Forming words on exact emotions about this whole experience is impossible. It was incredible and unbelievable. It was devastating and heartbreaking. It was so busy all around me with doctors and nurses doing their jobs, but somebody was missing. It was being beyond overjoyed and also overcome with sadness. It was sheer amazement at what I did. It was utter disappointment that he just wasn’t here. For those who like to say “but you knew he wouldn’t be,” you are 100% correct. I did know he wouldn’t be. I still hoped things could change. I still hoped he could be. I still had no clue exactly how I would feel that he wasn’t. I still wanted him to be here. I still needed him to be here. That’s not to say that I am not beyond proud of his desire to serve our country. That’s not to say that I don’t 100% support him in every way possible when he is serving. I just wanted my husband here for the birth of his son. It really is that simple.
During a part of my pregnancy, I spent a lot of time and energy stressing about visitors taking pictures before I had gotten the chance to get in touch with Daddy. I felt that it was beyond unfair for others to share this news with him. This was OUR news. This was for me to share with him. He deserved to get to see his son before any other visitors. Y’all, Jesus hears our prayers. None of this was an issue because there was literally no time to be able to call anybody until after baby boy was here. I was able to FaceTime with Daddy minutes after he was born. It all worked out.

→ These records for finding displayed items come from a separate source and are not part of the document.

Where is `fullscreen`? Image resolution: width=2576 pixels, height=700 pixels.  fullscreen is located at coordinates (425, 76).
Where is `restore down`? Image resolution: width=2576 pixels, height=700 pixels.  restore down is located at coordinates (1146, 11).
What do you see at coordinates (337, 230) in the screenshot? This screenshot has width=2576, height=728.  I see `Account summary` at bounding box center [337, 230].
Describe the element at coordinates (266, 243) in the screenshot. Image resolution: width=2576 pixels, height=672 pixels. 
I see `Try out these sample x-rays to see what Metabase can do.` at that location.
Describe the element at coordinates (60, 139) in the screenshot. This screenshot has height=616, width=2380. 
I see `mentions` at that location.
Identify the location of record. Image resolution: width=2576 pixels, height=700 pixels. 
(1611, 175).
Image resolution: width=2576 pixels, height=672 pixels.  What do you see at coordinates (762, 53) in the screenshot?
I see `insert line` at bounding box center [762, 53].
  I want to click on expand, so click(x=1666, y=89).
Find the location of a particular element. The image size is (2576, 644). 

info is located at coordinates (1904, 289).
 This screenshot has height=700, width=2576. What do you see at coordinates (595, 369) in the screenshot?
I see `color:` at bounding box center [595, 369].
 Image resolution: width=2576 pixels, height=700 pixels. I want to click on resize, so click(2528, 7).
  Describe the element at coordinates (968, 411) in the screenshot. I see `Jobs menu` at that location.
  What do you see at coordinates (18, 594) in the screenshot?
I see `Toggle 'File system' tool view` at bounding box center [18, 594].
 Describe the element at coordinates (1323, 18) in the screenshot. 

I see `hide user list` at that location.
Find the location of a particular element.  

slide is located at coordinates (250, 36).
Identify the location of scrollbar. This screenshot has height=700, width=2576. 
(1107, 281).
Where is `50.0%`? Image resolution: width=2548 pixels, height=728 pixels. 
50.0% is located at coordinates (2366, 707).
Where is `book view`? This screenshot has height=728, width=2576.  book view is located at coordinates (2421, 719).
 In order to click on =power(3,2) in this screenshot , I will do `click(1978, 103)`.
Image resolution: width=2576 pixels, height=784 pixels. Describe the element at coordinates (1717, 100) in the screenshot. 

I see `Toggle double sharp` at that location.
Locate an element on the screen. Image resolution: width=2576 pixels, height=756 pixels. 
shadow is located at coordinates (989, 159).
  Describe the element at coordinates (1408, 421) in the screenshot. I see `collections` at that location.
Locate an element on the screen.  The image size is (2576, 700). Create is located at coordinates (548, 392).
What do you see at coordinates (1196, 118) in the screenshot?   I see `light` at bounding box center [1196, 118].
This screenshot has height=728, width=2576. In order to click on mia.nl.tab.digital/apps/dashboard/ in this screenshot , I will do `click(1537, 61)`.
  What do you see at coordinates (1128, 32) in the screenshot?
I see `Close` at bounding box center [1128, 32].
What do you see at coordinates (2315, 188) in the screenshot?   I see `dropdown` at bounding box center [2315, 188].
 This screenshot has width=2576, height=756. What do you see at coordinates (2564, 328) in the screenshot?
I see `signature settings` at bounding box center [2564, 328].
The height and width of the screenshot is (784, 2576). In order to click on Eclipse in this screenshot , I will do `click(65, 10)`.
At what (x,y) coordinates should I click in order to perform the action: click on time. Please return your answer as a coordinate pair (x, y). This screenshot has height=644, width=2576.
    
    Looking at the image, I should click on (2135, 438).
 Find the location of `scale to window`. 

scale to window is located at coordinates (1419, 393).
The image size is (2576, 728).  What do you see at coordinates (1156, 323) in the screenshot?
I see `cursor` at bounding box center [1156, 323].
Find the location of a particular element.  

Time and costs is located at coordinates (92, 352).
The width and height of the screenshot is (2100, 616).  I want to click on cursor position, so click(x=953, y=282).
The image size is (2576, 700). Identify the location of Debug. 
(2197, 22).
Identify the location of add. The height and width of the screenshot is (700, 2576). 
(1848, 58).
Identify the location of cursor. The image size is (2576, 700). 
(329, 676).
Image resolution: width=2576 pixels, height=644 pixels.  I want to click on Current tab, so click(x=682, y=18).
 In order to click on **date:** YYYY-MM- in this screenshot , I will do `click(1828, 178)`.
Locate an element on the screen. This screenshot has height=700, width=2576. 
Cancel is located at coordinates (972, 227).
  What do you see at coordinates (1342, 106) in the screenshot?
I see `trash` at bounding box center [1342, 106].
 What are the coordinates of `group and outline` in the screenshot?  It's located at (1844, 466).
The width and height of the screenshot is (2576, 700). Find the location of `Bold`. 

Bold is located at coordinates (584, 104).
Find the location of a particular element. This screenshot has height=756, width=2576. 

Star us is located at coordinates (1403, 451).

Not in my plan, but in His plan, which makes it so much better.
On July 14, 2018, eleven days after his 6-month birthday, he got to finally meet his daddy in person, for the very first time. One of the absolute best days ever. Cue all the tears and all the feels. It was surreal. Forming words on exact emotions about this day is impossible. Actually impossible. (This may actually be PTSD preventing me from being able to fully acknowledge all the feels, I’m still working through it…)
Now, my husband has been home for two solid years. We also welcomed a baby girl to our family on February 3, 2020. We are completely finished having babies, but we are not completely finished surviving deployments just yet. He (we) will likely have one more to get through. At this point, we don’t know when that will be. Until we know, we spend our time living our best lives and soaking up as many memories as we can.